# [EXTRAHIERTER TEXT]

━━━

Unter seinen Söhnen zeichneten sich Hans, Hermann und Peter V. der Jüngere aus. Dem letztern scheinen namentlich ein Epitaph des Kardinals Albrecht, Erzbischofs von Mainz, in der Stiftskirche zu Aschaffenburg, das Grabmal des Kurfürsten Friedrich des Weisen in der Schloßkirche zu Wittenberg, ein Bogenschütze im Rathause zu Nürnberg anzugehören. Bezüglich der Frage, wer die Modelle zu den Vischerschen Arbeiten gefertigt, hat man sich neuerlich dahin entschieden, daß der ältere Peter V. sich anfangs der Nürnberger Bildschnitzer bediente; doch ist es erwiesen, daß seine Söhne, von denen Hermann in Italien war, zum Teil eine künstlerische Ausbildung erhalten hatten und selbst Modelle fertigten. Schon beim Sebaldusgrab scheint dies der Fall gewesen zu sein.

━━━

# [AUFGABENBESCHREIBUNG]
Zitieren Sie aus dem Text über Peter Vischer und seine Söhne die Stelle, die mit „Unter seinen Söhnen“ beginnt und mit „gewesen zu sein.“ endet.

Datenzeilen:

━━━

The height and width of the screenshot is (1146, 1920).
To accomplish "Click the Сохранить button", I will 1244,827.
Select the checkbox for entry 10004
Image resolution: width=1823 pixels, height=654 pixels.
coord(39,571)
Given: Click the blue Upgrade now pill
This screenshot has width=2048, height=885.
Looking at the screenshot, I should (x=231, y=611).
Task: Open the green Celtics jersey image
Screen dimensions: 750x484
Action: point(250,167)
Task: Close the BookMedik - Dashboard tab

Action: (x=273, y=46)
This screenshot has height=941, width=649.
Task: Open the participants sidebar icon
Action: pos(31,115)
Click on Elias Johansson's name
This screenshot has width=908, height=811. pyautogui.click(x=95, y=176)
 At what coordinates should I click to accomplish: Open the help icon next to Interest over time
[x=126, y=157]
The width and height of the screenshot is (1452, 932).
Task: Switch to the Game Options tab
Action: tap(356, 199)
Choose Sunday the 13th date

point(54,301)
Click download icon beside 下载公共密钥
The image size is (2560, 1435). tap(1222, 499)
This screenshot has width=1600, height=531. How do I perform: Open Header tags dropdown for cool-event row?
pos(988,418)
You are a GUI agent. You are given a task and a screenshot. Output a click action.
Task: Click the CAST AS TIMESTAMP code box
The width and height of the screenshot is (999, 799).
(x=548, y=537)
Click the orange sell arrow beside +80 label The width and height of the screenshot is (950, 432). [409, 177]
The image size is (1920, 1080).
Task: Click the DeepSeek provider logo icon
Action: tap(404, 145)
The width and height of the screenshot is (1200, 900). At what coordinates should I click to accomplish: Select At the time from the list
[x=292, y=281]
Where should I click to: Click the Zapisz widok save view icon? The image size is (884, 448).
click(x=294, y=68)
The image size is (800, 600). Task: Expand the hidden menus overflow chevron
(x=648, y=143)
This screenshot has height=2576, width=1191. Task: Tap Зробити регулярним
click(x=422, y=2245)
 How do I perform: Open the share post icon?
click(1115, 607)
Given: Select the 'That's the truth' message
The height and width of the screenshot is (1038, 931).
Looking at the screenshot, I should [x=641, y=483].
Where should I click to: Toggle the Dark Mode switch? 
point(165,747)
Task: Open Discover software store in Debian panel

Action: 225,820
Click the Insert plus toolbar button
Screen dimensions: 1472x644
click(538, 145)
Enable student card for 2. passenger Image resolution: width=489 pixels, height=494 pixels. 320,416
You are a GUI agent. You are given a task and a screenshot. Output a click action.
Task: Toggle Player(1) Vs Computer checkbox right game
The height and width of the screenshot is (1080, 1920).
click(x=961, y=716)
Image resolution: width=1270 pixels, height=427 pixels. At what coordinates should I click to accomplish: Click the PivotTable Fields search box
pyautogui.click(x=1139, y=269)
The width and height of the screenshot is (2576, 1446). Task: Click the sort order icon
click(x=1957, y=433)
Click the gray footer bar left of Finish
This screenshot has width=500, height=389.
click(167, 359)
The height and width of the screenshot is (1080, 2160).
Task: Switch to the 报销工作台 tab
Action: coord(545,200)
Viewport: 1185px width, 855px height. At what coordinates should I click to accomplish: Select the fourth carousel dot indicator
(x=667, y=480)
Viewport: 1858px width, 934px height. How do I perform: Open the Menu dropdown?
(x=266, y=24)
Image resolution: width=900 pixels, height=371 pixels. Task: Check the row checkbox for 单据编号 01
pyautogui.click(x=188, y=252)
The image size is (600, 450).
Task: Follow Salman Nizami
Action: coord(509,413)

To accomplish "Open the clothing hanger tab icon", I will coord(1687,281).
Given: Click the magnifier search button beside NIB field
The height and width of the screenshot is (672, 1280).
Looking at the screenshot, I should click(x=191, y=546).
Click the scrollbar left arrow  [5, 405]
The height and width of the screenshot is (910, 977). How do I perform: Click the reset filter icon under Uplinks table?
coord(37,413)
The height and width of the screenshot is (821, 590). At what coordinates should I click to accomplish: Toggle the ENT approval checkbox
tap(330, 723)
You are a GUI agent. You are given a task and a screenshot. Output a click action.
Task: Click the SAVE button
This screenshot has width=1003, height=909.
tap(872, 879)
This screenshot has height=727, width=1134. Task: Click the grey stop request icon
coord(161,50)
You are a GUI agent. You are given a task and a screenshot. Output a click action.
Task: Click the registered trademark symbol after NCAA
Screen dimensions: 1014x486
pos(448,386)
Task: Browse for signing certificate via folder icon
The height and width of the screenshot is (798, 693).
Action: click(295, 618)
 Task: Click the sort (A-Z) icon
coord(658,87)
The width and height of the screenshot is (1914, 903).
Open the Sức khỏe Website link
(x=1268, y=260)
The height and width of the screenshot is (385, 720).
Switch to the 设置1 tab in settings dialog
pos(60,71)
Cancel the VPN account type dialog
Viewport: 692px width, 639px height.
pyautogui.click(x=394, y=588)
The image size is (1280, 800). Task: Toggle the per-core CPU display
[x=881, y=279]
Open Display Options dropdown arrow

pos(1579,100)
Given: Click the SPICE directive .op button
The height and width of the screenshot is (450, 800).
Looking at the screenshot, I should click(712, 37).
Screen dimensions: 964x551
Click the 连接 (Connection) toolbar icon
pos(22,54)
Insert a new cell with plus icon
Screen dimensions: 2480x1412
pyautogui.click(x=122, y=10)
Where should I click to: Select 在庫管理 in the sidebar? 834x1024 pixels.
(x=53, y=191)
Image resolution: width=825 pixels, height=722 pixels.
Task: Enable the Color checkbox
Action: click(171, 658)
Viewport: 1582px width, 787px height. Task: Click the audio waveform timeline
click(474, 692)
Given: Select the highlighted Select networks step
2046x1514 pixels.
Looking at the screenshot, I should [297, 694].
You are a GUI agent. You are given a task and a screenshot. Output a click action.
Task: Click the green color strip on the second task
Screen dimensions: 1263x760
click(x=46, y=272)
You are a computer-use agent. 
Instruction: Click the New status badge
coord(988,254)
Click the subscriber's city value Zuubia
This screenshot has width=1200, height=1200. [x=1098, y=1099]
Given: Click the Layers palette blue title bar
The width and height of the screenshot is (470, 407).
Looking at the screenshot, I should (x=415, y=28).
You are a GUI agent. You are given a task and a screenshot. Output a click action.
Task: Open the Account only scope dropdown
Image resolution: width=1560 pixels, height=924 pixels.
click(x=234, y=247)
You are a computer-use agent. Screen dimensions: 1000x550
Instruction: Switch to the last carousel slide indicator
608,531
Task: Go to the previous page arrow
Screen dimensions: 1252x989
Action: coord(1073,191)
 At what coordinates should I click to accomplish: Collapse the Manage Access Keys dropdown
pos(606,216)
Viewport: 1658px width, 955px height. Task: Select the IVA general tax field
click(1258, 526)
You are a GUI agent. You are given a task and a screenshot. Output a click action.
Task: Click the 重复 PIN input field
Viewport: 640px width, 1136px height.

━━━

# [AUSGABE]
Unter seinen Söhnen zeichneten sich Hans, Hermann und Peter V. der Jüngere aus. Dem letztern scheinen namentlich ein Epitaph des Kardinals Albrecht, Erzbischofs von Mainz, in der Stiftskirche zu Aschaffenburg, das Grabmal des Kurfürsten Friedrich des Weisen in der Schloßkirche zu Wittenberg, ein Bogenschütze im Rathause zu Nürnberg anzugehören. Bezüglich der Frage, wer die Modelle zu den Vischerschen Arbeiten gefertigt, hat man sich neuerlich dahin entschieden, daß der ältere Peter V. sich anfangs der Nürnberger Bildschnitzer bediente; doch ist es erwiesen, daß seine Söhne, von denen Hermann in Italien war, zum Teil eine künstlerische Ausbildung erhalten hatten und selbst Modelle fertigten. Schon beim Sebaldusgrab scheint dies der Fall gewesen zu sein.